* TESTO PROPOSTO *
════════════════

Continuano le tensioni tra il mondo cattolico e il ministro degli Interni leghista"Ringrazio Parolin, il quale ha detto che è giusto dialogare con tutti, anche con Salvini. Non penso di avere la lebbra o la peste". Lo ha detto il vicepremier Matteo Salvini in diretta Facebook. "Oggi l'ex direttore di un giornale cattolico ha scritto che l'Italia non è più cristiana ma è leghista, come se fosse in antitesi credere in Dio e nel rispetto delle regole", ha anche commentato Salvini riferendosi a quanto scritto in un tweet da Padre Bartolomeo Sorge, l'ex direttore de ‘La Civiltà Cattolica'. "Guardate cosa scrive questo teologo… Ci manca solo che qualcuno chieda la mia scomunica, e le abbiamo viste tutte… Avanti, con Fede, rispetto e umiltà!", aveva scritto Salvini questa mattina, riferendosi al tweet di Padre Sorge.

Questa mattina il segretario di stato vaticano, il cardinale Pietro Parolin, a margine di un evento al palazzo della cancelleria, aveva detto: "Si deve dialogare anche con Matteo Salvini, dialoghiamo con tutti". E ancora: "Il Papa continua a dirlo – ha concluso il cardinale – dialogo, dialogo, dialogo. E perché non con Salvini? Anzi, dialogo si fa soprattutto con quelli che non la pensano come noi e con i quali abbiamo qualche difficoltà e qualche problema". Prima del voto per il rinnovo del Parlamento Ue il ministro degli Interni aveva chiuso il suo comizio in piazza Duomo a Milano evocando i santi patroni dell'Europa, e baciando il rosario, invocando la protezione della Madonna. Il gesto non era piaciuto al segeratario di Stato Vaticano, che aveva puntualizzato: "Credo che la politica partitica divida, Dio invece è di tutti. Invocare Dio per se stessi è sempre molto pericoloso". Dopo il successo ottenuto in questa tornata elettorale, Matteo Salvini ha festeggiato nella sede milanese di via Bellerio, ringraziando la Madonna e baciando ancora il crocifisso.

════════════════

* DATI DI PARTENZA *
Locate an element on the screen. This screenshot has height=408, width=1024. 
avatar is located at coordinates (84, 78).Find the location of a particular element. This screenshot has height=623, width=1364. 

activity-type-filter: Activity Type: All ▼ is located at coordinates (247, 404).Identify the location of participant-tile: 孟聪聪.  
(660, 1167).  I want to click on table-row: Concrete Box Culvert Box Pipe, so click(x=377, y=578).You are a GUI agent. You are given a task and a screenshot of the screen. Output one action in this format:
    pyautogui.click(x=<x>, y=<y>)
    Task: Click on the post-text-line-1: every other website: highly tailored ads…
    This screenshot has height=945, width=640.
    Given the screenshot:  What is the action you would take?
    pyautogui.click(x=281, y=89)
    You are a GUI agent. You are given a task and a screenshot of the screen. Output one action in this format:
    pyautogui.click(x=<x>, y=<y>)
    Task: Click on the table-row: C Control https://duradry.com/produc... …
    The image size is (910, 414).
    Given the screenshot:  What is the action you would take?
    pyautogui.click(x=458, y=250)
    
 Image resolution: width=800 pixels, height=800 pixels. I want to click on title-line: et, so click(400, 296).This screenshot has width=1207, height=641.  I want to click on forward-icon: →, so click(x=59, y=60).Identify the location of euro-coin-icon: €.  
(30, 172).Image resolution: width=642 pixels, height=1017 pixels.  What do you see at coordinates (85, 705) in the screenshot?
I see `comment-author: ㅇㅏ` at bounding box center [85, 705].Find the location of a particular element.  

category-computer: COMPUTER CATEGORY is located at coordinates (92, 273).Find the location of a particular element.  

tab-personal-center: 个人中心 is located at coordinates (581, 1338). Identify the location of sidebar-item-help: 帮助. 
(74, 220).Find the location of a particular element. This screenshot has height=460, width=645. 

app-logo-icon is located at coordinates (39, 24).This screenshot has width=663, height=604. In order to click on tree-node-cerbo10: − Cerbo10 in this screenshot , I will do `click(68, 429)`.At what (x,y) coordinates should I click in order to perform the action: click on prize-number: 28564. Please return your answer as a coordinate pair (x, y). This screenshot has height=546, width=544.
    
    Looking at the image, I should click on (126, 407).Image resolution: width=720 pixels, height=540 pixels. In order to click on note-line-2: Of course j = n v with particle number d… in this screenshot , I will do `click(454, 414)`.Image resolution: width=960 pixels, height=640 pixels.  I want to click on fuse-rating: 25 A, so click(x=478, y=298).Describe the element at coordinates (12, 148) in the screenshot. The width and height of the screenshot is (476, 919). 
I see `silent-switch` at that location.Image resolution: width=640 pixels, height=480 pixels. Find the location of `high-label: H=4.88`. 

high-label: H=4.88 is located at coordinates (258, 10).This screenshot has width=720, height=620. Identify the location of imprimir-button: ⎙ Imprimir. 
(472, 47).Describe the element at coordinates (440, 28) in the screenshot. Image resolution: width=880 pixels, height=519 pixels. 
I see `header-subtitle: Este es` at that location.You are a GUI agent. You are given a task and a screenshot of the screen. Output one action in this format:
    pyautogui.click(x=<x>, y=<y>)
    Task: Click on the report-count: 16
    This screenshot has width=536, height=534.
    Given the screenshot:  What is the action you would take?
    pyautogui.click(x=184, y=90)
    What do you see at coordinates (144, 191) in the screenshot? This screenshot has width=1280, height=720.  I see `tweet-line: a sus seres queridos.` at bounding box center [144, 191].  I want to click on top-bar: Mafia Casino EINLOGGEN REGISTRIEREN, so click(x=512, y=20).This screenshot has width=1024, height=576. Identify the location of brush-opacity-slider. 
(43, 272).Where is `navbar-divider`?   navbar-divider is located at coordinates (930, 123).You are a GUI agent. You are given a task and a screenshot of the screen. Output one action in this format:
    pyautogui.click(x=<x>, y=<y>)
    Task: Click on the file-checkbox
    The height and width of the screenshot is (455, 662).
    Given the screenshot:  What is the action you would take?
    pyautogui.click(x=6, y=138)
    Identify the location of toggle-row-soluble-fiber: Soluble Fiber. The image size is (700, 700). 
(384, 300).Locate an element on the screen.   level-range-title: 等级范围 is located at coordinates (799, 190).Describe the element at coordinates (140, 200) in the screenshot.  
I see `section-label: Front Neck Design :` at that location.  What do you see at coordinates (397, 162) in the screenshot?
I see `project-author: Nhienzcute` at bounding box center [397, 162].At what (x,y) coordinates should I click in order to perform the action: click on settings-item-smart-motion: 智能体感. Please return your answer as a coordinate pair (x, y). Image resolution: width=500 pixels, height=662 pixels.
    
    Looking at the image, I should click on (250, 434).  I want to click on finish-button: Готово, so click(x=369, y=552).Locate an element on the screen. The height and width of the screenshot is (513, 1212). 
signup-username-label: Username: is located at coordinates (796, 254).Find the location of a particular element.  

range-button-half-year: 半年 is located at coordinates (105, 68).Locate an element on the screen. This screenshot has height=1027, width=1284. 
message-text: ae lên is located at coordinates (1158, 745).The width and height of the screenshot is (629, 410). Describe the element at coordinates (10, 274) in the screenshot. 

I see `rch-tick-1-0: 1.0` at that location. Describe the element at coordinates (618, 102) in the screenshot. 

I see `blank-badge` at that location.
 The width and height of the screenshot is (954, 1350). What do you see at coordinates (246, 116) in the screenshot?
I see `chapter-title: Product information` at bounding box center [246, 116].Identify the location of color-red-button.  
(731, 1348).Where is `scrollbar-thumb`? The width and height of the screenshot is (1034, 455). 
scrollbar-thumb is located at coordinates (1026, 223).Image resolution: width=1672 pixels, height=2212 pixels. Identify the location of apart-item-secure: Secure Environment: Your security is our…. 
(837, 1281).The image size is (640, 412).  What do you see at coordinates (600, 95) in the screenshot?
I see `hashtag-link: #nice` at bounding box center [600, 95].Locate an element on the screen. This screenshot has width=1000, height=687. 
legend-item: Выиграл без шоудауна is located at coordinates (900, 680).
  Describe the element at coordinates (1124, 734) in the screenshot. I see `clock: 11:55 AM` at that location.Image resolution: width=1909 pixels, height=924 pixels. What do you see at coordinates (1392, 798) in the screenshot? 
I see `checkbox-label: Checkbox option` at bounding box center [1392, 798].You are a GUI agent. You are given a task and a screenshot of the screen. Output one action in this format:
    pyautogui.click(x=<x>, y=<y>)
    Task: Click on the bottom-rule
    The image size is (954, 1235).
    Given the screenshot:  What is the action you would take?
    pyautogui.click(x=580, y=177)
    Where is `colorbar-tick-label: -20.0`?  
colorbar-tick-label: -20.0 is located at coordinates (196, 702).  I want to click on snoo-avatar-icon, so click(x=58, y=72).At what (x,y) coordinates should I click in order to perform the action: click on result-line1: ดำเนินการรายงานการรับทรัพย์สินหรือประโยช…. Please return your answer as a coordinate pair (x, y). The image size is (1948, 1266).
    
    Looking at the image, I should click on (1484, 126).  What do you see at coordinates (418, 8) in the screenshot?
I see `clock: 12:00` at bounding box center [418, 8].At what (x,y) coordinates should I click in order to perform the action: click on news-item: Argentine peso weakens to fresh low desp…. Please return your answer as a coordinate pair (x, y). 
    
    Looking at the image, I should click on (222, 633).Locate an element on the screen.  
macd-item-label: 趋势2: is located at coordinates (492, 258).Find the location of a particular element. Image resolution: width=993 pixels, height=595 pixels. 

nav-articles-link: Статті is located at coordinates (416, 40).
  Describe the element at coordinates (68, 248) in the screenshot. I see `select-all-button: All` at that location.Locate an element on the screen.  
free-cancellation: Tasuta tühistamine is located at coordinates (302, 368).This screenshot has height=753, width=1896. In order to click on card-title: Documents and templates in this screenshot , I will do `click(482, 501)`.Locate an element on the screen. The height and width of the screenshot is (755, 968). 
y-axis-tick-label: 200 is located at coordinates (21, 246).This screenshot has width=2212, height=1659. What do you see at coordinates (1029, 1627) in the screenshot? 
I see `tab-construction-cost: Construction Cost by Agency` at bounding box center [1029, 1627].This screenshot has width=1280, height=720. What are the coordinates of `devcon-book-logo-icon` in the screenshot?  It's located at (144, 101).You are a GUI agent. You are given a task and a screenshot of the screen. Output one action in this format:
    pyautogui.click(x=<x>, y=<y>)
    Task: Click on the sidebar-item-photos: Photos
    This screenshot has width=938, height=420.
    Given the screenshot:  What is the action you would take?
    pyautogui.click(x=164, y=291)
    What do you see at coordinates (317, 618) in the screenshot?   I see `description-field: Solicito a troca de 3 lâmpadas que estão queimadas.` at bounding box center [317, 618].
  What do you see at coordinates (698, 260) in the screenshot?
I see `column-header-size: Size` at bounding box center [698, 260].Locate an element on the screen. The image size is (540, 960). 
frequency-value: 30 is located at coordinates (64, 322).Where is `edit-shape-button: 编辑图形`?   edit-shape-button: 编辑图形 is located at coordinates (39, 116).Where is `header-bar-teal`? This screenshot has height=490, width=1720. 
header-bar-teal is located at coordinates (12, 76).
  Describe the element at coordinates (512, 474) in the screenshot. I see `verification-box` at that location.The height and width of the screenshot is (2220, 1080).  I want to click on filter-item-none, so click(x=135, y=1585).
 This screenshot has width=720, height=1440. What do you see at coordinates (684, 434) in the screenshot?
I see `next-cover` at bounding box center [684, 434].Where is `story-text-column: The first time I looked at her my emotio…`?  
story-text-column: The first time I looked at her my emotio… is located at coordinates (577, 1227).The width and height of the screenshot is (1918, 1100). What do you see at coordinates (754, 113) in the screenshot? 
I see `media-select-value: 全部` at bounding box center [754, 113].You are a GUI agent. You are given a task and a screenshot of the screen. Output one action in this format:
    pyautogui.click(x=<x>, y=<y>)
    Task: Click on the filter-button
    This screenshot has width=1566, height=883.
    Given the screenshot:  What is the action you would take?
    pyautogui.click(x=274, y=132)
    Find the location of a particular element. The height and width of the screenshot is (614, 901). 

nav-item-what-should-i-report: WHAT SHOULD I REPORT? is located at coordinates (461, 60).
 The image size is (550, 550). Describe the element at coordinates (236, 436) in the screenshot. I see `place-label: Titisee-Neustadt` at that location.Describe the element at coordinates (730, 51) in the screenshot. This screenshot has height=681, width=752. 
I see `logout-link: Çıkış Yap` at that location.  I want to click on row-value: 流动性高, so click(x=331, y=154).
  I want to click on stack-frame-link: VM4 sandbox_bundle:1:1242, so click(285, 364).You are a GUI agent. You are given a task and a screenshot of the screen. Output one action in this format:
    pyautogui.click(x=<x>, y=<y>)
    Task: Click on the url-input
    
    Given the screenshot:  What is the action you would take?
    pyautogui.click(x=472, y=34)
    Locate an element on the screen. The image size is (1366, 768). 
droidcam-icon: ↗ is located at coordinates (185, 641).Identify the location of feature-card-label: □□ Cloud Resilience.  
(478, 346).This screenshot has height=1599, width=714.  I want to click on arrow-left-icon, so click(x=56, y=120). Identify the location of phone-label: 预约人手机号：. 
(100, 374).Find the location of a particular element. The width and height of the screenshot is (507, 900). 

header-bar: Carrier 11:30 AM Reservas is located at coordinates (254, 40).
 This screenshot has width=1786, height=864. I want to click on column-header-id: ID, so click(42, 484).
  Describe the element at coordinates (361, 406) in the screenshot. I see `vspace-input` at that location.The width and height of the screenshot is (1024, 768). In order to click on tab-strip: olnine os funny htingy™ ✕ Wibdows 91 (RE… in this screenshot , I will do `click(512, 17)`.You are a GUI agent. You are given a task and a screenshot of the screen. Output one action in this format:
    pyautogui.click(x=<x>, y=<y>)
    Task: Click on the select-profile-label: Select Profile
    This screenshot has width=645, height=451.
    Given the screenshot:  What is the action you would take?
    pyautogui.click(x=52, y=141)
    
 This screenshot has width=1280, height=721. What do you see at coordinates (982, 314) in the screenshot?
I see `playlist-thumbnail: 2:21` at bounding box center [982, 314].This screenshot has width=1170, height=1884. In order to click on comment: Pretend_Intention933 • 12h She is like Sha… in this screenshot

════════════════

* ISTRUZIONI *
- A) Traduci in inglese questa frase dell'articolo su Salvini e il mondo cattolico: "Lo ha detto il vicepremier Matteo Salvini in diretta Facebook."
- B) Ricopia il tratto dell'articolo su Salvini e il mondo cattolico che parte dalle parole "Continuano le tensioni" e si ferma dopo le parole "di Padre Sorge.".

* ESERCIZI SVOLTI *
- A) Deputy Prime Minister Matteo Salvini said this during a Facebook live stream.

- B)
Continuano le tensioni tra il mondo cattolico e il ministro degli Interni leghista"Ringrazio Parolin, il quale ha detto che è giusto dialogare con tutti, anche con Salvini. Non penso di avere la lebbra o la peste". Lo ha detto il vicepremier Matteo Salvini in diretta Facebook. "Oggi l'ex direttore di un giornale cattolico ha scritto che l'Italia non è più cristiana ma è leghista, come se fosse in antitesi credere in Dio e nel rispetto delle regole", ha anche commentato Salvini riferendosi a quanto scritto in un tweet da Padre Bartolomeo Sorge, l'ex direttore de ‘La Civiltà Cattolica'. "Guardate cosa scrive questo teologo… Ci manca solo che qualcuno chieda la mia scomunica, e le abbiamo viste tutte… Avanti, con Fede, rispetto e umiltà!", aveva scritto Salvini questa mattina, riferendosi al tweet di Padre Sorge.